The command is valid as entered but is missing parameters to execute
How do you configure passwords on a Cisco router by line?
enable config t line [con or vty] [# #] password [password] login exit copy run start
How do you prevent logins on certain Cisco router lines?
enable config t line [con or vty] [# #] enable secret [password] login exit copy run start
How do you set the “enable secret” password?
enable config t enable secret [password] exit copy run start
How do you set the “enable” password?
enable config t enable password [password] exit copy run start
Is the “enable password” or the “enable secret” password in plain text?
The “enable password” is plaintext, the “enable secret” is encrypted.
Steps to require a Telnet session password.
enable config t line vty [# #] password [desired password] login
You want to prevent users from accessing a router through a Telnet session. What should you do?
For the VTY lines, add the login parameter and remove any passwords.
Describe the “enable secret” password.
Configures a password to switch to privileged EXEC mode, and saves the password using MD5 encryption.
How do you encrypt the CHAP password in the config file?
service password-encryption
What can you implement to help secure access to a router through the con 0 line?
Set a password and use the login command, keep the router in a locked room
Why would you get the following error?
Router > enable
% Error in authentication
If you try to move from enable mode to privileged mode with no enable password secret set. You can resolve the error by entering: (config)#enable secret [password]
Is the “service password-encryption” command a secure way to encrypt passwords?
Not really, passwords can be easily broken. But, it’s useful for shoulder surfing.
If you’ve established a session, what password would you use to enter privileged EXEC mode?
The enable secret password, the enable password if previous is not set.
What are cisco device log messages?
Syslog messages. Will contain a timestamp, the facility(source of message)-severity level-mnemonic (nature of message) and then the text of the message itself.
What are the 8 severity levels for a cisco device?
0: Emergency
1: Alert
2: Critical
3: Error
4: Warning
5: Notice
6: Information
7: Debug
Where will cisco log messages be sent by default?
A memory buffer (RAM) and then console.

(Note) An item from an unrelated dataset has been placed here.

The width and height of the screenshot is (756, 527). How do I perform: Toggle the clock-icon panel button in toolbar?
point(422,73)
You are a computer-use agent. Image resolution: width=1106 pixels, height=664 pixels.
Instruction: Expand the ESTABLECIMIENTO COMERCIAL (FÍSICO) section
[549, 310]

Impractical for large network.
How do you configure cisco log messages to go to a syslog server?
logging on
logging host [ip address that you want to send things to]

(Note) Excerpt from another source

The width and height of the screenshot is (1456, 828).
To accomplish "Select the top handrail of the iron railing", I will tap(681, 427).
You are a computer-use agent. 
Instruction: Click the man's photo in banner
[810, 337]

logging trap [severity level # or name. # gives you it and everything below it, name gives you just that one level]
logging source-interface [where the logs show as coming from]
show logging
0: Emergency means…
System unusable
1: Alert means…
Immediate action needed
2: Critical means…
Critical conditions
3: Errors means…
Error conditions
4: Warnings means…
Warning conditions
5: Notifications means…
Normal but significant conditions
6: Informational means…
Informational messages only
7: Debugging means…
Debugging messages
What does “arp -a” show?
Lists the ARP cache for a workstation
What utility gives you the most info about the operational status of a router?
Telnet, because Telnet tells you that Layers 1, 2, 3, and 7 are operational.
When troubleshooting a router remotely, what CLI commands do you need to issue to see the debug output?
terminal monitor
debug ip rip
What does this show?
C:\tracert 166.77.11.1
Tracing route to 166.77.11.1 over a maximum of 30 hops
1 2 ms 1 ms 1 ms a.abc.net [209.63.168.50] 2 2 ms 1 ms 1 ms c.xyz.net [209.60.11.1] 3 * * * Request timed out. 4 * * * Request timed out. --additional output omitted
The destination network can be reached but the host does not respond, and a router in the path does not have a router to the destination network.
What does this show?
C:\tracert 166.77.11.1
Tracing route to 166.77.11.1 over a maximum of 30 hops
1 * * * Request timed out. 2 * * * Request timed out. 3 * * * Request timed out. 4 * * * Request timed out. --additional output omitted
The local workstation is configured with an incorrect default gateway address and your local router is down.